Key Benefits of the IDL:
- Standardization: Provides a consistent format for describing the program's instructions and accounts
- Client Generation: Used to generate client code to interact with the program
The code snippets in the sections below highlight how the program, IDL, and client relate to each other.
The instructions array in the IDL corresponds directly to the instructions
defined in your program. It specifies the required accounts and parameters for
each instruction.
<Tabs items={['Program', 'IDL', 'Client']}>
The program below includes an initialize instruction, specifying the accounts
and parameters it requires.
use anchor_lang::prelude::*;
declare_id!("BYFW1vhC1ohxwRbYoLbAWs86STa25i9sD5uEusVjTYNd");
#[program]
mod hello_anchor {
use super::*;
// [!code word:initialize]
// [!code word:Initialize]
// [!code highlight:5]
pub fn initialize(ctx: Context<Initialize>, data: u64) -> Result<()> {
ctx.accounts.new_account.data = data;
msg!("Changed data to: {}!", data);
Ok(())
}
}
// [!code highlight:8]
#[derive(Accounts)]
pub struct Initialize<'info> {
#[account(init, payer = signer, space = 8 + 8)]

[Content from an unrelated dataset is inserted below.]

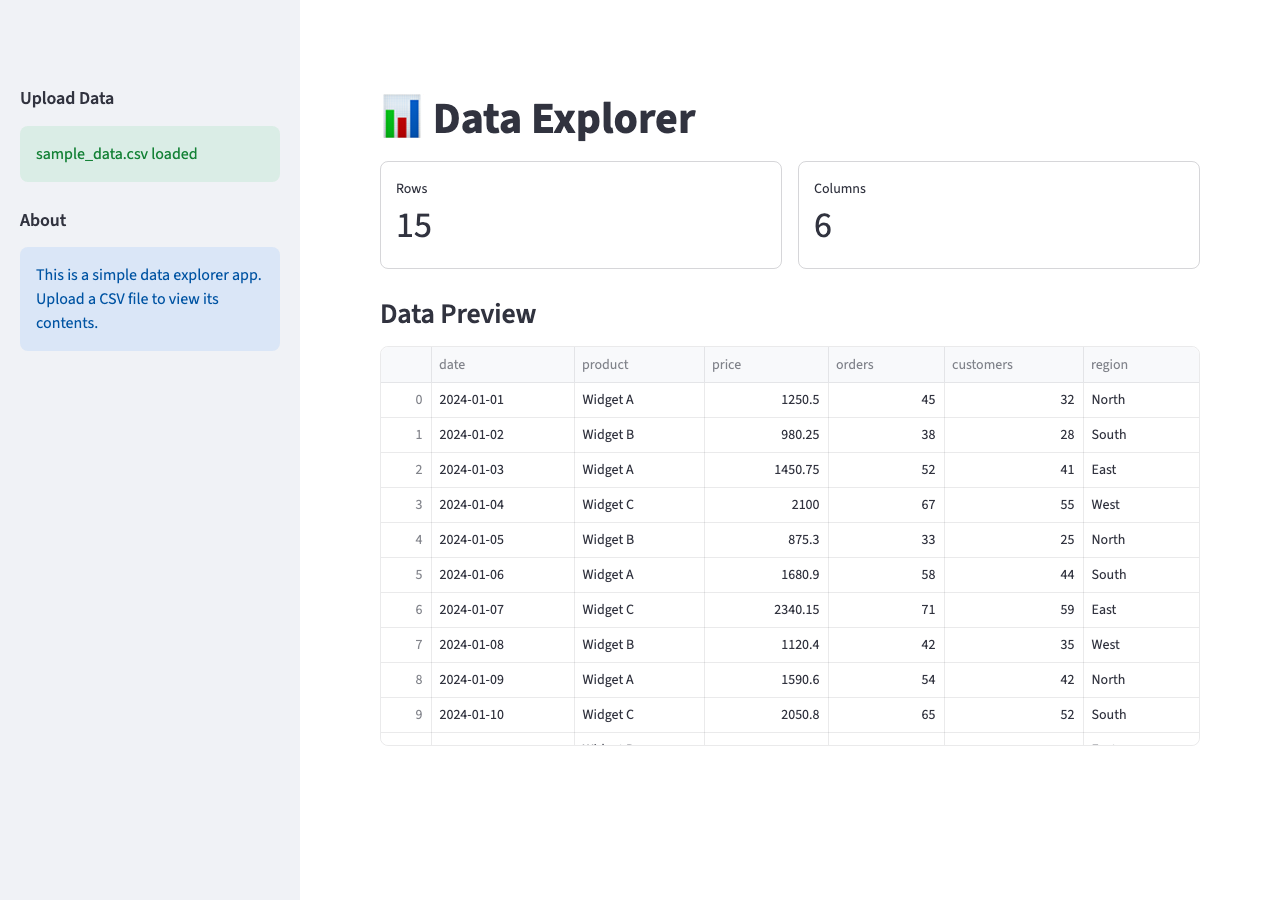Viewport: 1280px width, 900px height.
Task: Click the sample_data.csv loaded message
Action: coord(117,154)
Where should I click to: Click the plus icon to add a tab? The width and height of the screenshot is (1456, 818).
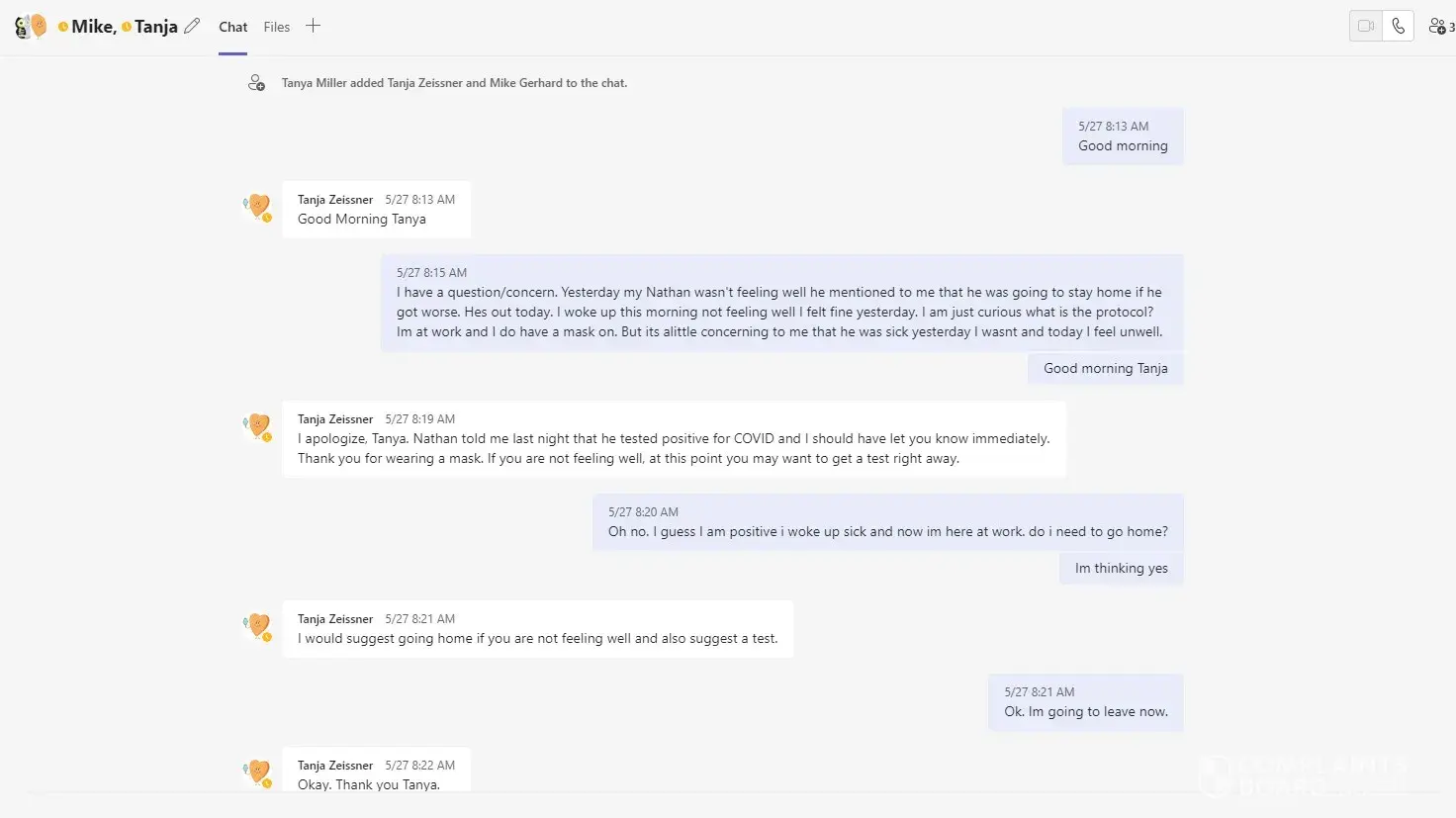(x=313, y=27)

pub new_account: Account<'info, NewAccount>,
#[account(mut)]
pub signer: Signer<'info>,
pub system_program: Program<'info, System>,
}
#[account]
pub struct NewAccount {
data: u64,
}The generated IDL file includes the instruction in a standardized JSON format, including its name, discriminator, accounts, and arguments.
{
"address": "BYFW1vhC1ohxwRbYoLbAWs86STa25i9sD5uEusVjTYNd",
"metadata": {
"name": "hello_anchor",
"version": "0.1.0",
"spec": "0.1.0",
"description": "Created with Anchor"
},
"instructions": [
{
// [!code word:initialize]
// [!code highlight]
"name": "initialize",
// [!code word:discriminator:1]
// [!code highlight]
"discriminator": [175, 175, 109, 31, 13, 152, 155, 237],
// [!code word:accounts:1]
"accounts": [
// [!code highlight:14]
{
"name": "new_account",
"writable": true,
"signer": true
},
{
"name": "signer",
"writable": true,
"signer": true
},
{
"name": "system_program",
"address": "11111111111111111111111111111111"
}
],
// [!code word:args:1]
"args": [
// [!code highlight:4]
{
"name": "data",
"type": "u64"
}
]
}
],
"accounts": [
{
"name": "NewAccount",
"discriminator": [176, 95, 4, 118, 91, 177, 125, 232]
}
],
"types": [
{
"name": "NewAccount",
"type": {
"kind": "struct",
"fields": [
{
"name": "data",
"type": "u64"
}
]
}
}
]
}The IDL file is then used to generate a client for interacting with the program, simplifying the process of invoking the program instruction.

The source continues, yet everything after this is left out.